Initially, TTS didn't know that Mr. Marcus had already seen his personal physician and had been diagnosed and treated for syphilis.
Mr. Marcus: "Unfortunately, the way this industry works and the way this testing starts to unfold, there was no doctor at TTS to talk to. You're dealing with two clinicians. And I had this rapport with them that was very casual, very conversational, like, 'Hey Marcus, here's your test. You might want to do something about that.' Well I did and it's always going to show up like that. So they can't really help me. I took three tests and it kept coming up and I was like what the hell. I kept waiting for the medicine to wipe it out completely. So the third time around, they gave me this card and said you might want to contact this doctor. But I was already dealing with my own physician. Any time I had any questions or anything, I would call him, 'Like what's going on with my test. I took this and I went and re-tested and my blood is still showing that it's in there.' And then I asked him about side effects. I asked him, 'Is there anything that still shows I have it in my system?' He said, 'You got the one shot, you're fine.' And that's pretty much the attitude that every doctor that I talked to [had]. I even went back to the place where I got the medicine and I got the shot. And the place where I saw the doctor are two different places. And I even went back to the medicine place to get another shot because I thought it wasn't working. And that doctor says, 'You don't need another shot. You're fine.' So I walked out of there without getting another shot."

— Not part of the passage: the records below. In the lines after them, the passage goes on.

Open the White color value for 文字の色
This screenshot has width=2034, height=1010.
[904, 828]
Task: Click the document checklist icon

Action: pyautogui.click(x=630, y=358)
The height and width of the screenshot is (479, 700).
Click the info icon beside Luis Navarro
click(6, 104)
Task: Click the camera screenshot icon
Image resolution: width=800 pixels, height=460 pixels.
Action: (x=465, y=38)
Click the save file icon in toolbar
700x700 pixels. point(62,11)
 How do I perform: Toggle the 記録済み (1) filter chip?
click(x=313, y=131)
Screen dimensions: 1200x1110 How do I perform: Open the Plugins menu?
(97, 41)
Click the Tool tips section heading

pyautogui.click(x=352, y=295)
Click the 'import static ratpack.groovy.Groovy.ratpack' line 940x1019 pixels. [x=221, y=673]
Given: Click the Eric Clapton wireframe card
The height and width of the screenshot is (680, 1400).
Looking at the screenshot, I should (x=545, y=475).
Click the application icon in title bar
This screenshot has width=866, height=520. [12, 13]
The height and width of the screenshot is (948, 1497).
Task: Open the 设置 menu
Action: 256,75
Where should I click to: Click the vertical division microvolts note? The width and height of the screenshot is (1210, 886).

Mr. Marcus told XBIZ that he doesn't deserve the blame for bringing "syphilis into [the adult] industry", and believes he was infected on a set, not in his personal life.
Mr. Marcus: "I didn't give it to myself, No. 1. I had no symptoms. I had been testing frequently like everybody else."
Marcus wants to continue "doing business" in the adult industry.
Mr. Marcus: "I wish I would've brought up my personal medical records first-hand, and used that to show the steps I'm taking or took. I just would've handled it differently. That's it. I just would've done things differently. I didn't have nothing to be ashamed of, but I instantly felt it. I felt like this is something that I can't share with anybody."